*THE RECORDS:*
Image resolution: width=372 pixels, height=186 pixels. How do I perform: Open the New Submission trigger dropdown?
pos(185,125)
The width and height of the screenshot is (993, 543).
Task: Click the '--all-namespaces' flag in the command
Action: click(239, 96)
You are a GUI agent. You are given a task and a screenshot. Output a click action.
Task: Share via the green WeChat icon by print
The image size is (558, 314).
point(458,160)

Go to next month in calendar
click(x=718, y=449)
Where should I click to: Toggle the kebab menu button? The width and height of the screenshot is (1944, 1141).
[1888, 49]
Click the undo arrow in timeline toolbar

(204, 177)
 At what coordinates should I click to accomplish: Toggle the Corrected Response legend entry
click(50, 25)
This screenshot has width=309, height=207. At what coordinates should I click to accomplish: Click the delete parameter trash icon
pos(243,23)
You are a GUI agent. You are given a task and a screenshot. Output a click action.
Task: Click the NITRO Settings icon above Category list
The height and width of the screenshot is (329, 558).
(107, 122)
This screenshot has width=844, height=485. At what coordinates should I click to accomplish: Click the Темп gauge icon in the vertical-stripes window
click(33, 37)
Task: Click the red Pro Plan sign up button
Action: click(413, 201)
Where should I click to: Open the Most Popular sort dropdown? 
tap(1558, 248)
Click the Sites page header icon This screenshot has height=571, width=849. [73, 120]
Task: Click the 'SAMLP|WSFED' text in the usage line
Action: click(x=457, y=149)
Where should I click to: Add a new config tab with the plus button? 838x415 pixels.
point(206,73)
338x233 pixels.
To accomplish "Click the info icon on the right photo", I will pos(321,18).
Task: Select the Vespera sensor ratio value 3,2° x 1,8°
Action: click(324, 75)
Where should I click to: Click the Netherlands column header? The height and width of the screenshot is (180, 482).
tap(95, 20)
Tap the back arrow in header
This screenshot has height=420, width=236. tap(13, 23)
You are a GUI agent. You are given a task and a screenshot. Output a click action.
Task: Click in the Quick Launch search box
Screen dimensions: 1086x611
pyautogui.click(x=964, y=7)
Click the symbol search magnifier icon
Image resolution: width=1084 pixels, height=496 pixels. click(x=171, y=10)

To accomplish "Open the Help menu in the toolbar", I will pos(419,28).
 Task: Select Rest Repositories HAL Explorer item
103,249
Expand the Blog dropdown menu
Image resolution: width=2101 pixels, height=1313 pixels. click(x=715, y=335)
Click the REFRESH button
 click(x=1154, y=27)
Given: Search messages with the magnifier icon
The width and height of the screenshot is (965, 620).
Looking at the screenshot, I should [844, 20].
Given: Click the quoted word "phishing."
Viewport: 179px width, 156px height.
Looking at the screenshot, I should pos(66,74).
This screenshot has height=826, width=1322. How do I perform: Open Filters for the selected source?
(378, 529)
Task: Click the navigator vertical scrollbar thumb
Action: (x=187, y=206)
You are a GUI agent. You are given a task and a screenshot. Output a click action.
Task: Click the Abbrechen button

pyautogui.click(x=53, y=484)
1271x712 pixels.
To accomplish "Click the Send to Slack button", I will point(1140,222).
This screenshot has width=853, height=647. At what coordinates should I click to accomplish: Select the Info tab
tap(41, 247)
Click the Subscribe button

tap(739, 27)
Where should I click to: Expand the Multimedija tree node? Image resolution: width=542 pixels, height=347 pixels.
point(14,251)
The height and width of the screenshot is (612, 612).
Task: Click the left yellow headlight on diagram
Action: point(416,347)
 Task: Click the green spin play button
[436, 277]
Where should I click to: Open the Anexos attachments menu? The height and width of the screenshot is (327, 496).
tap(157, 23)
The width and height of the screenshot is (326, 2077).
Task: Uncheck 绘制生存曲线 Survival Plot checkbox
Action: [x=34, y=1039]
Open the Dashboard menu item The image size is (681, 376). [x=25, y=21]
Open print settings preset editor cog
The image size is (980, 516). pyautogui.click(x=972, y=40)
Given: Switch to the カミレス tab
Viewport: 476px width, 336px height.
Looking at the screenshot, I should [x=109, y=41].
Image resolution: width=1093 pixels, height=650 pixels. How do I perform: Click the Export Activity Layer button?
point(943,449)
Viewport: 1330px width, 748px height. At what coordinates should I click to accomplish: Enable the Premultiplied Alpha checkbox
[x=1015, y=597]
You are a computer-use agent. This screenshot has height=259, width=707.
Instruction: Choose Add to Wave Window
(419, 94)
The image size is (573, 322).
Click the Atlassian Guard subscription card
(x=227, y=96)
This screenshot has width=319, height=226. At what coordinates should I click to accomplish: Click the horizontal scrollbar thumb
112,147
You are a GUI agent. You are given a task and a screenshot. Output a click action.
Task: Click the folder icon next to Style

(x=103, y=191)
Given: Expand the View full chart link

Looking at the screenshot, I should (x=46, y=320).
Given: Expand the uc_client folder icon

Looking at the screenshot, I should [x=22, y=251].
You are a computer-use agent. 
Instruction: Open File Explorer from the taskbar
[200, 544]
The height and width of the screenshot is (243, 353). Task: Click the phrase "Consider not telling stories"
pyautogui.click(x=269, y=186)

*PROBLEM DESCRIPTION:*
Copy all of the entries above word for word.

*EXERCISE ANSWER:*
Image resolution: width=372 pixels, height=186 pixels. How do I perform: Open the New Submission trigger dropdown?
pos(185,125)
The width and height of the screenshot is (993, 543).
Task: Click the '--all-namespaces' flag in the command
Action: click(239, 96)
You are a GUI agent. You are given a task and a screenshot. Output a click action.
Task: Share via the green WeChat icon by print
The image size is (558, 314).
point(458,160)

Go to next month in calendar
click(x=718, y=449)
Where should I click to: Toggle the kebab menu button? The width and height of the screenshot is (1944, 1141).
[1888, 49]
Click the undo arrow in timeline toolbar

(204, 177)
 At what coordinates should I click to accomplish: Toggle the Corrected Response legend entry
click(50, 25)
This screenshot has width=309, height=207. At what coordinates should I click to accomplish: Click the delete parameter trash icon
pos(243,23)
You are a GUI agent. You are given a task and a screenshot. Output a click action.
Task: Click the NITRO Settings icon above Category list
The height and width of the screenshot is (329, 558).
(107, 122)
This screenshot has width=844, height=485. At what coordinates should I click to accomplish: Click the Темп gauge icon in the vertical-stripes window
click(33, 37)
Task: Click the red Pro Plan sign up button
Action: click(413, 201)
Where should I click to: Open the Most Popular sort dropdown? 
tap(1558, 248)
Click the Sites page header icon This screenshot has height=571, width=849. [73, 120]
Task: Click the 'SAMLP|WSFED' text in the usage line
Action: click(x=457, y=149)
Where should I click to: Add a new config tab with the plus button? 838x415 pixels.
point(206,73)
338x233 pixels.
To accomplish "Click the info icon on the right photo", I will pos(321,18).
Task: Select the Vespera sensor ratio value 3,2° x 1,8°
Action: click(324, 75)
Where should I click to: Click the Netherlands column header? The height and width of the screenshot is (180, 482).
tap(95, 20)
Tap the back arrow in header
This screenshot has height=420, width=236. tap(13, 23)
You are a GUI agent. You are given a task and a screenshot. Output a click action.
Task: Click in the Quick Launch search box
Screen dimensions: 1086x611
pyautogui.click(x=964, y=7)
Click the symbol search magnifier icon
Image resolution: width=1084 pixels, height=496 pixels. click(x=171, y=10)

To accomplish "Open the Help menu in the toolbar", I will pos(419,28).
 Task: Select Rest Repositories HAL Explorer item
103,249
Expand the Blog dropdown menu
Image resolution: width=2101 pixels, height=1313 pixels. click(x=715, y=335)
Click the REFRESH button
 click(x=1154, y=27)
Given: Search messages with the magnifier icon
The width and height of the screenshot is (965, 620).
Looking at the screenshot, I should [844, 20].
Given: Click the quoted word "phishing."
Viewport: 179px width, 156px height.
Looking at the screenshot, I should pos(66,74).
This screenshot has height=826, width=1322. How do I perform: Open Filters for the selected source?
(378, 529)
Task: Click the navigator vertical scrollbar thumb
Action: (x=187, y=206)
You are a GUI agent. You are given a task and a screenshot. Output a click action.
Task: Click the Abbrechen button

pyautogui.click(x=53, y=484)
1271x712 pixels.
To accomplish "Click the Send to Slack button", I will point(1140,222).
This screenshot has width=853, height=647. At what coordinates should I click to accomplish: Select the Info tab
tap(41, 247)
Click the Subscribe button

tap(739, 27)
Where should I click to: Expand the Multimedija tree node? Image resolution: width=542 pixels, height=347 pixels.
point(14,251)
The height and width of the screenshot is (612, 612).
Task: Click the left yellow headlight on diagram
Action: point(416,347)
 Task: Click the green spin play button
[436, 277]
Where should I click to: Open the Anexos attachments menu? The height and width of the screenshot is (327, 496).
tap(157, 23)
The width and height of the screenshot is (326, 2077).
Task: Uncheck 绘制生存曲线 Survival Plot checkbox
Action: [x=34, y=1039]
Open the Dashboard menu item The image size is (681, 376). [x=25, y=21]
Open print settings preset editor cog
The image size is (980, 516). pyautogui.click(x=972, y=40)
Given: Switch to the カミレス tab
Viewport: 476px width, 336px height.
Looking at the screenshot, I should [x=109, y=41].
Image resolution: width=1093 pixels, height=650 pixels. How do I perform: Click the Export Activity Layer button?
point(943,449)
Viewport: 1330px width, 748px height. At what coordinates should I click to accomplish: Enable the Premultiplied Alpha checkbox
[x=1015, y=597]
You are a computer-use agent. This screenshot has height=259, width=707.
Instruction: Choose Add to Wave Window
(419, 94)
The image size is (573, 322).
Click the Atlassian Guard subscription card
(x=227, y=96)
This screenshot has width=319, height=226. At what coordinates should I click to accomplish: Click the horizontal scrollbar thumb
112,147
You are a GUI agent. You are given a task and a screenshot. Output a click action.
Task: Click the folder icon next to Style

(x=103, y=191)
Given: Expand the View full chart link

Looking at the screenshot, I should (x=46, y=320).
Given: Expand the uc_client folder icon

Looking at the screenshot, I should [x=22, y=251].
You are a computer-use agent. 
Instruction: Open File Explorer from the taskbar
[200, 544]
The height and width of the screenshot is (243, 353). Task: Click the phrase "Consider not telling stories"
pyautogui.click(x=269, y=186)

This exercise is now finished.